After ICE Kidnappings, Immigrant Workers Face Evictions

Sep 29, 2025

Since early June, the U.S. government has pushed immigrant workers across Los Angeles into a terrible choice: “Go to work and risk being kidnapped by ICE, or stay home and fall further behind on the rent,” as a tenant rights organization observed. These included documented and undocumented, as well as citizen and non-citizen, mostly low-income workers.

Now, because they are losing their already meager incomes, these workers, imprisoned or not, are facing utility shutoffs, landlord harassment, eviction notices, and homelessness. One third of the immigrant workers owe more than one month’s rent to their landlord, placing them at risk of immediate eviction. One in eight immigrant workers said that their landlord threatened to report them to ICE.

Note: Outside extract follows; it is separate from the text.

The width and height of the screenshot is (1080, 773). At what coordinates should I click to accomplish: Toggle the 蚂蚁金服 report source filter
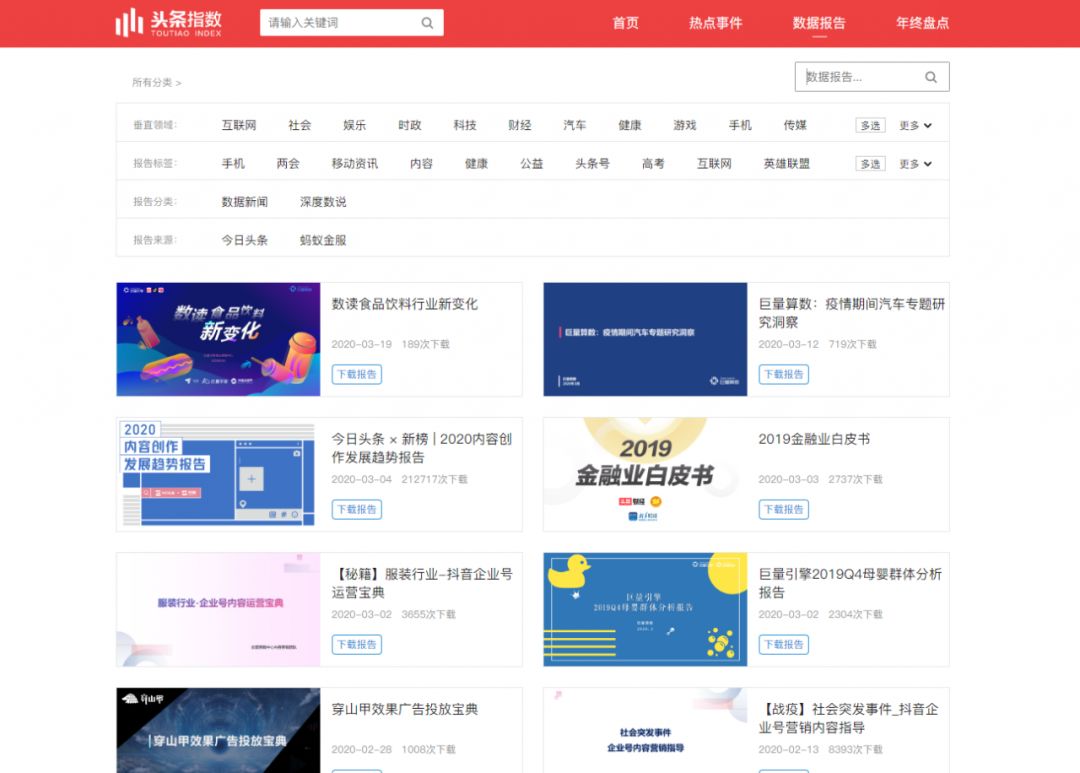click(x=322, y=239)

In Los Angeles County, the rents are unaffordable. For example, the average rent for a two-bedroom apartment is approximately $3,400, while the average monthly income for undocumented households is around $3,900. The vast majority, more than three-quarters, of the low-income undocumented workers annually earn less than $25,000.

For this reason, not surprisingly, a 2024 investigation by the University of Southern California (USC) found that a staggering majority of undocumented households, about 70%, are considered to be financially burdened by rents. As such, immigrant workers were already struggling to pay these high rents before the ICE raids started.

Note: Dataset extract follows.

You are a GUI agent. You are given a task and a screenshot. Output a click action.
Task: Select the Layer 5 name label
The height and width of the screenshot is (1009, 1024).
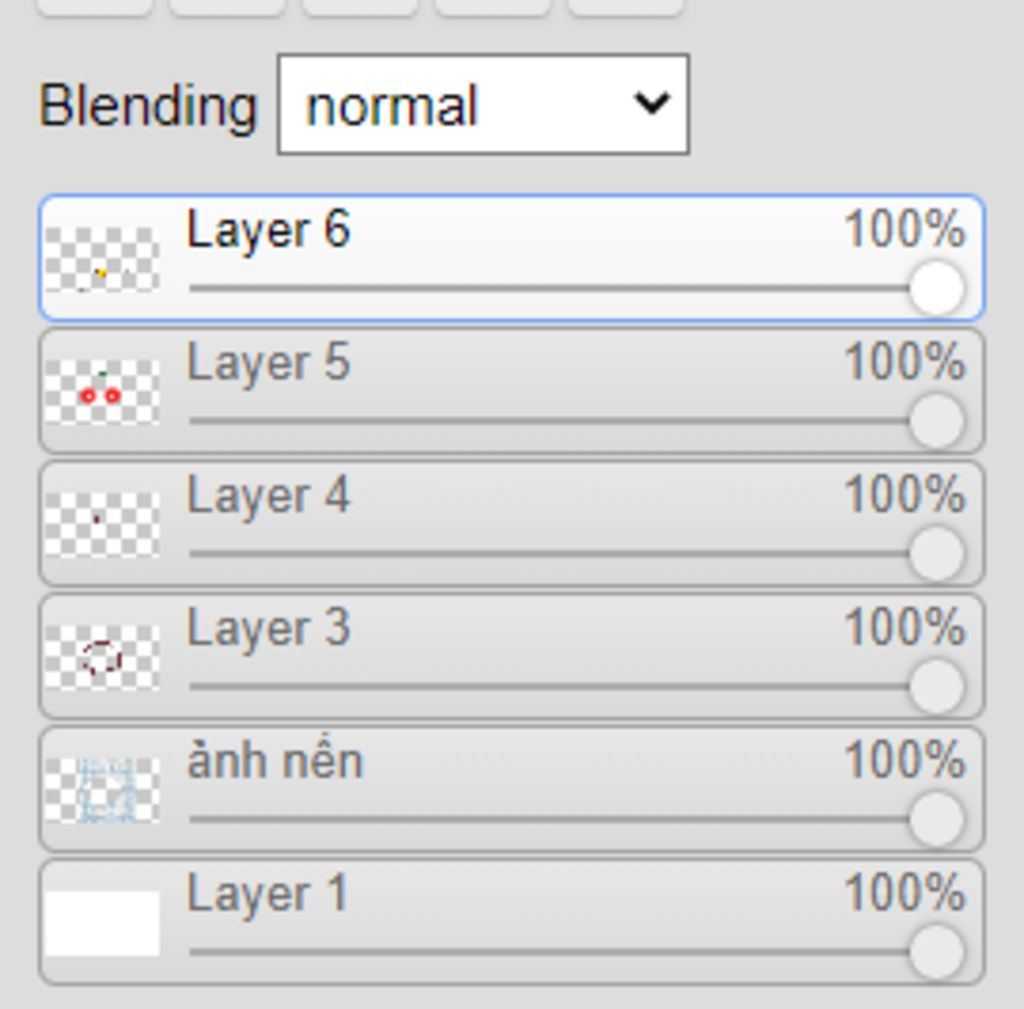pyautogui.click(x=268, y=363)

After the ICE raids, 95% of undocumented immigrant workers were experiencing a rent burden as of early August. As a result, most immigrant workers had to return to work because of their fear of eviction.

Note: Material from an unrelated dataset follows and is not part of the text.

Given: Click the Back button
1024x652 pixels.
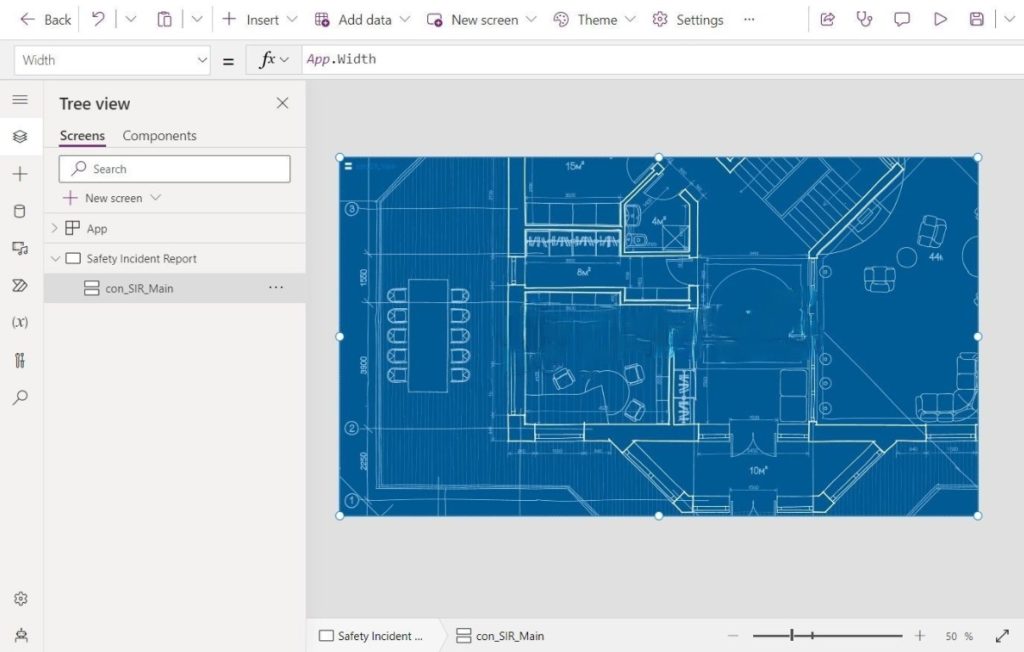Looking at the screenshot, I should click(x=45, y=20).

One worker, Leslie Quechol, told a reporter from a local public radio station that her cousin was one of dozens arrested in an ICE raid on Ambiance Apparel, a company in downtown Los Angeles’ Fashion District. Her cousin is “the head of his household.” After being detained, he “left three kids and his wife” behind in their home. “Their conditions inside there were awful.”

Even immigrant workers who have not been detained, or those who have documents, are also losing their income as entire workplaces shut down to avoid being targeted in future government sweeps. Cesar E. Chavez Avenue, a Los Angeles shopping district known for its predominantly Latino community, is now unusually quiet. The usual rush of shoppers looking for fresh fruit, clothing, or home goods has mainly disappeared.

Los Angeles is now facing a working class disaster that can result in mass evictions and homelessness.

The workforce that faces this immediate danger consists mainly of low-income workers performing menial labor at construction sites, restaurants, farm fields, car washes, gardens, daycare or nursing centers, or as street vendors.

ICE, which the U.S. government is building into a much bigger paramilitary force, is currently used against this low-income workforce. But in the future, it will be used against the whole workforce, whether documented or not. The fight of this immigrant workforce against such oppression is also our fight.